Article:
_ _ _ _ _ _ _

Deionized and distilled waters are both processed forms of water. Deionized water is produced by filtering water to the point where it is free of ions. This ion-free water will strip ions from surrounding material, acting like a super-solvent. This is often used in semiconductor and other high-tech processing as a "soft" solvent and relatively cheap cleaning fluid.
Distilled water is most often produced by vaporizing less pure source water (tap, salt or even urine) and condensing the pure water vapour. During this process, free ions from the atmosphere, containers or other sources are grabbed by the water, leaving a less aggressive fluid. Distilled water is a superior source for cooking or making soft drinks as it is pH neutral and allows the manufacturer more control over how syrups and other additives will react when mixed.
Both waters are purified water. Neither is ideal as a drinking water. If choosing one over the other, the non-drinking use must be the primary consideration.

_ _ _ _ _ _ _

Requests:
• a. Repeat everything in the passage on deionized and distilled water from "Distilled water is most" down to "the primary consideration.".
• b. Continue the passage on deionized and distilled water from the point where it stops.

Given data:
_ _ _ _ _ _ _

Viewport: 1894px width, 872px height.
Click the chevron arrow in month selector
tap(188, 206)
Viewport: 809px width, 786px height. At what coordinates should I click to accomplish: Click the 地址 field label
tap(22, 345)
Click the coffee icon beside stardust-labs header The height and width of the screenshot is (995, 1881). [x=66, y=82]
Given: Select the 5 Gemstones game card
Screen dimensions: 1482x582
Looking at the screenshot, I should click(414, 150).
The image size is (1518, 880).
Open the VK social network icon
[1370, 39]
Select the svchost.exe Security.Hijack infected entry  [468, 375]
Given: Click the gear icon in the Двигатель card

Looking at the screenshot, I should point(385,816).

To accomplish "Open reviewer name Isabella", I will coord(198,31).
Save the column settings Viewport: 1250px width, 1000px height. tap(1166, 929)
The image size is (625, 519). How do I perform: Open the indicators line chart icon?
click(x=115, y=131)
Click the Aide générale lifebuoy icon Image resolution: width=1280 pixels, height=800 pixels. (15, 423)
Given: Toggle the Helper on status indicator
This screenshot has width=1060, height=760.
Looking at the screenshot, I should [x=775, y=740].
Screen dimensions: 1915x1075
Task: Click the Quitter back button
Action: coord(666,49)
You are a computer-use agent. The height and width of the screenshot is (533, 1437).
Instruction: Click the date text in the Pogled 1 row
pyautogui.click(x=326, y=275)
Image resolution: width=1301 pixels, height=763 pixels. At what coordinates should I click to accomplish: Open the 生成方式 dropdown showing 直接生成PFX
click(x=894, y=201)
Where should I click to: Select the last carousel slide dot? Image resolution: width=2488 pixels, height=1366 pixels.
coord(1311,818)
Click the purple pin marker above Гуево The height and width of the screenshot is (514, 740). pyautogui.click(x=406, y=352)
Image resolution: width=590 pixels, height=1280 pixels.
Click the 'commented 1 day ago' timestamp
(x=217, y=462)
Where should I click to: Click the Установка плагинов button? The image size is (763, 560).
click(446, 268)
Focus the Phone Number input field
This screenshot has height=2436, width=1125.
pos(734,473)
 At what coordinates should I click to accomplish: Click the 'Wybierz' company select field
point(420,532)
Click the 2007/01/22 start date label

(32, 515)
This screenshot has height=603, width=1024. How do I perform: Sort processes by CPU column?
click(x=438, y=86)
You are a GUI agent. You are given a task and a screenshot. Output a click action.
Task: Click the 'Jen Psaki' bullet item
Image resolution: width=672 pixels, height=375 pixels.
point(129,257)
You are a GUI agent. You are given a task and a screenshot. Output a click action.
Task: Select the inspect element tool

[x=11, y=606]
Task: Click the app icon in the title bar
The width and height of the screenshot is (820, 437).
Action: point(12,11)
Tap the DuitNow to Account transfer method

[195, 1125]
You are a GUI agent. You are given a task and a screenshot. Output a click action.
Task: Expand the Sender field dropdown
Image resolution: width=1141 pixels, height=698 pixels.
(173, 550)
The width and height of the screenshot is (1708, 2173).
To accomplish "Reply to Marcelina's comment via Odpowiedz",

_ _ _ _ _ _ _

The responses:
• a.
Distilled water is most often produced by vaporizing less pure source water (tap, salt or even urine) and condensing the pure water vapour. During this process, free ions from the atmosphere, containers or other sources are grabbed by the water, leaving a less aggressive fluid. Distilled water is a superior source for cooking or making soft drinks as it is pH neutral and allows the manufacturer more control over how syrups and other additives will react when mixed.
Both waters are purified water. Neither is ideal as a drinking water. If choosing one over the other, the non-drinking use must be the primary consideration.

• b.
The most common forms of water distillation involve cooking a source water (usually tap water) to produce a water vapour. This water vapour is captured and cooled to form a condensate. The condensate is distilled water. This process separates out pure water from disinfectants in tap water such as chlorine or chloramines, as well as dissolved minerals, fluoride and other trace elements found in municipal water sources. This pure water readily takes ions from its surroundings, leaving a slightly ionic, less aggressive form of purified water.
Any method of stimulating water vapour from a water source can be used for distillation. Electric heaters or steam heat exchangers are common. Placing source water into black painted pans exposed to sunlight is a "green" method of turning gray water or salt water sources into vapour for condensation. None of these techniques attempts to isolate the water vapour...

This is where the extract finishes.